How do people feel about their partners wanking? I’ve caught my partner twice since post partum and it really bothered me and I don’t know why? What’s everyone’s views on it
Like
Share Mobile
Share
  • Share

Show your support

I personally don’t see a problem with it because they aren’t cheating. However, if they have the energy to do that then I would say question how much energy are they pitting into you and the baby because the first few weeks are exhausting for both mom and dad equally if they’re fully engaged.

For me, I know he has his needs and I have mine. I'm totally fine with him satisfying himself, especially if I'm not "in the mood"

Nope I don’t like it, why not kill two birds with one stone and pleasure us both? And what’s he wanking to? If it’s another female then that to me is disrespectful asf. Nobody come at me because that’s our boundaries, if he feels the need to get pleasure from another female then he can leave.

I’m with you on this. I can’t stand it, what does he wank to that he can’t get from me, it really winds me up. I’ve caught my partner doing it to individual women on twitter and even caught him paying for onlyfans which in my eyes is when it becomes cheating. That is just my boundaries and I won’t listen to anyone who tries to tell me otherwise. It’s downright disrespectful.

I think everyone’s allowed to masturbate & at a healthy rate. It’s just weird & problematic when they refuse sex with their partner and opt to masturbating only. And obviously the content they’re consuming

I personally don’t care my partner doesn’t do it but he’s knows if he wants to I wouldn’t have a problem with it. For me, I have a vibrator still even though I’m in a relationship. Sometimes sex is too much work and you want quick relief but I still love and value my boyfriend very much

Masturbation is normal and healthy, even in relationships. I would try and work out why it bothers you. Do you usually have a good sex life? Are you still intimate?

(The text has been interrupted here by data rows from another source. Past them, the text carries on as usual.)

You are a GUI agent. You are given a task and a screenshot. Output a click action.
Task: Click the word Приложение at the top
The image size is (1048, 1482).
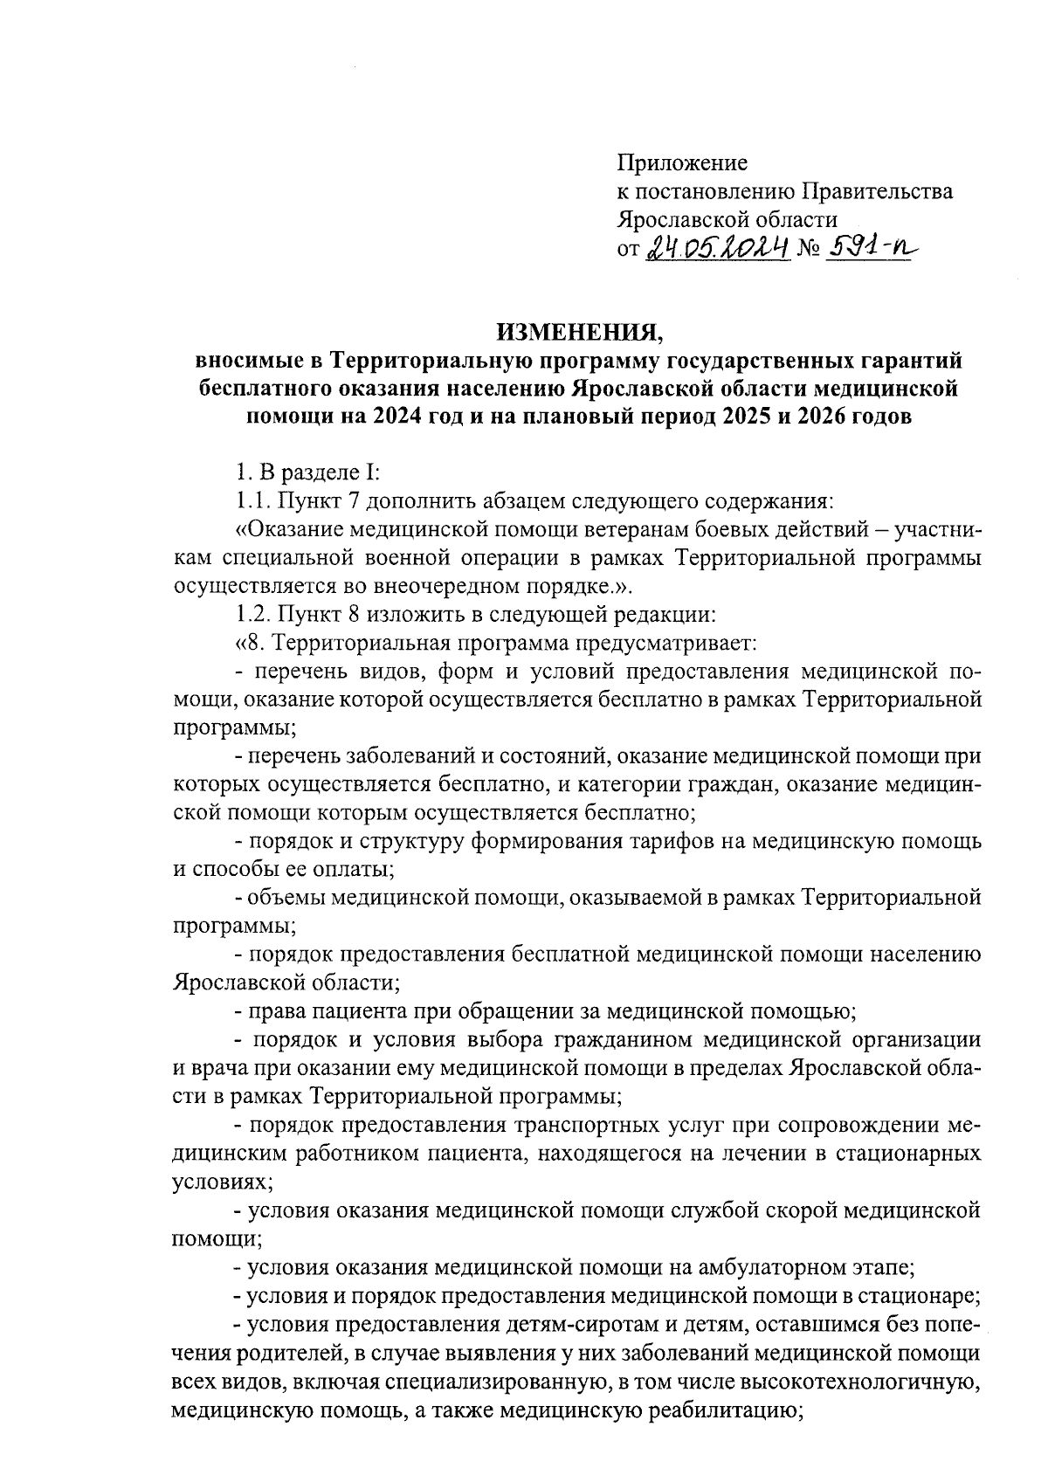[x=682, y=163]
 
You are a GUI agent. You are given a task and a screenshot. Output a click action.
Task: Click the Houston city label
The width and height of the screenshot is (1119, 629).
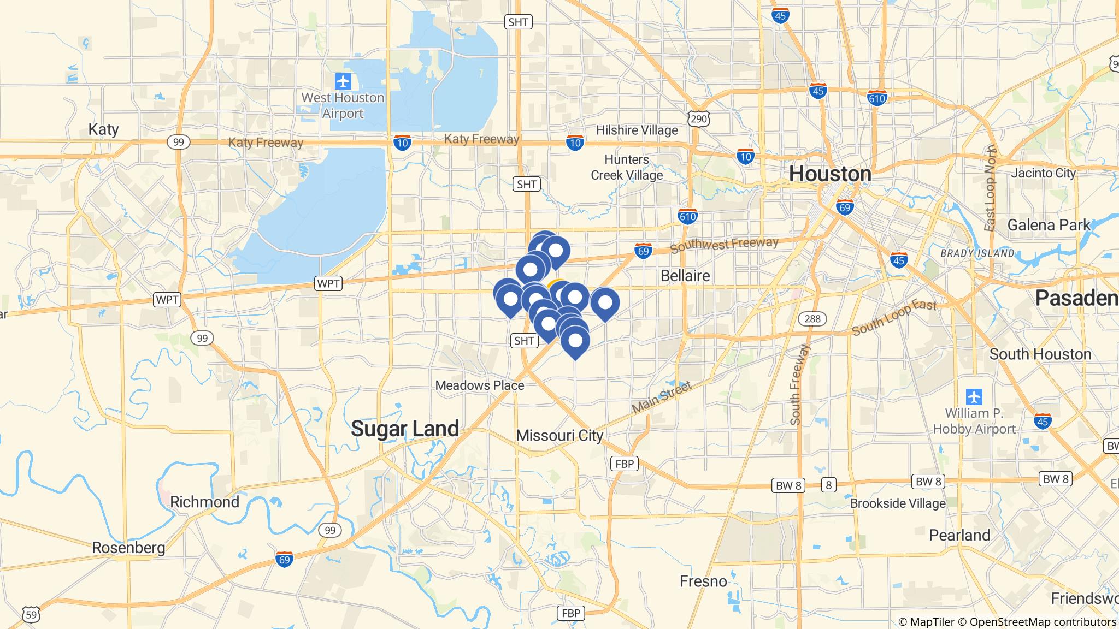[830, 174]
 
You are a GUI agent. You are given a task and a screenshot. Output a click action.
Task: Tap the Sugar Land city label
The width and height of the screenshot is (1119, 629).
[405, 429]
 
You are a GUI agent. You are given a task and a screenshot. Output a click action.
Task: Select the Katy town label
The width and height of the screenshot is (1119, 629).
[103, 129]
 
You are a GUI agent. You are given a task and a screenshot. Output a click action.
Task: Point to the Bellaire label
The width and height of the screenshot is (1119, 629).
[685, 276]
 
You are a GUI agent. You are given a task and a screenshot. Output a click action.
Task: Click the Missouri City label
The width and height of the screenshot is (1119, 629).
[560, 435]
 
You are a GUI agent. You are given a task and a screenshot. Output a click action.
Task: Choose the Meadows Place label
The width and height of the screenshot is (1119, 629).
[479, 385]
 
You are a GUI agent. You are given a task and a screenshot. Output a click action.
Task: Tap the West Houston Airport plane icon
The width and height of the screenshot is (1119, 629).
[343, 82]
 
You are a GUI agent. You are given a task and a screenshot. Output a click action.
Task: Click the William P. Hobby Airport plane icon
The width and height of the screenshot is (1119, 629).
[974, 396]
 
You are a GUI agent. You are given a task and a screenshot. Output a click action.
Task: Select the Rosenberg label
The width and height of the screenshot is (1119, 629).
[128, 548]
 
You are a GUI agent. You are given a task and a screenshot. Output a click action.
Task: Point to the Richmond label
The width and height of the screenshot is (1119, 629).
[204, 502]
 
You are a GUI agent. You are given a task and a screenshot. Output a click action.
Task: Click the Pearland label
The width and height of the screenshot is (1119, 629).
[959, 535]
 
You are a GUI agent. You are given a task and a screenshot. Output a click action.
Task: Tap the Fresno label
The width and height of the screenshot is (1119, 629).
[703, 581]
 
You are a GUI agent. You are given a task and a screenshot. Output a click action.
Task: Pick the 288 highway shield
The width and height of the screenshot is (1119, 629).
[812, 319]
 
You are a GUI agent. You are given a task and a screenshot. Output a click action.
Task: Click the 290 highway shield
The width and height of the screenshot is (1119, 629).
[699, 118]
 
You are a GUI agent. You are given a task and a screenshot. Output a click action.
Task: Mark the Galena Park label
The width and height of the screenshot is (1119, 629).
[1049, 225]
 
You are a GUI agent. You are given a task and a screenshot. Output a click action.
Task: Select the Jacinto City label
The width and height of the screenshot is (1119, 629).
[1043, 173]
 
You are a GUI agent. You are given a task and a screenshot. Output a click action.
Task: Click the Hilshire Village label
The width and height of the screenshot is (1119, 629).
[637, 130]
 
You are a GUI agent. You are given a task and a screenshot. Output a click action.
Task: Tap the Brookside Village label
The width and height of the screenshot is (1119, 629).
[897, 503]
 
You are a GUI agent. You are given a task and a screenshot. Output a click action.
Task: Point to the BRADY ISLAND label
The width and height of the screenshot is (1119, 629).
[977, 253]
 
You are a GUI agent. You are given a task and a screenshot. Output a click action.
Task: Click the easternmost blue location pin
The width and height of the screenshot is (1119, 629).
[605, 302]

Is it the fact he is/might be watching porn? Sometimes people just need time to themselves and don't want to involve another person and that's okay.

I’d be bothered. I would if he was watching porn, refusing me sex and doing it with me home. Think it’s disrespectful and you can have a bit of self control and wait in my opinion. I don’t masterbate when my boyfriend is at work, I wait until we are intimate.

It doesn’t bother me in the slightest but at the same time I don’t want to know about it or see it so if I kept ‘catching’ him doing it I would ask if he could be more considerate. I have no idea if my husband does or not but I would assume he probably does, what he does in his private time is none of my business.

I don't see a problem with it tbh and never have done. If me and my husband can't be intimate for whatever reason (working nights, not home etc) and he's in the mood, I'd much rather he do that than go elsewhere. I've had an episiotomy during my labour so no sex until the gp check up and that's healed and have told my husband if he needs to sort himself out whilst we wait, I have no problem with that as I get he has needs

I’d also like to say if people either say they do or don’t have a problem with this at the end of the day it doesn’t matter. It’s all about your relationship, your own boundaries and how you feel individually! If you feel upset by it it’s completely valid 🤍

I personally don’t agree with it while you have a partner. If you have to go without due to having his child. Then so should he. Also. Where does his mind go thinking of others? Watching porn. In my opinion it’s cheating and everyone has different opinions and views on what they think cheating is and no1 should be criticised for what boundaries they have. You should speak to him about it and if he respects you and your boundaries he will wait until you both are ready.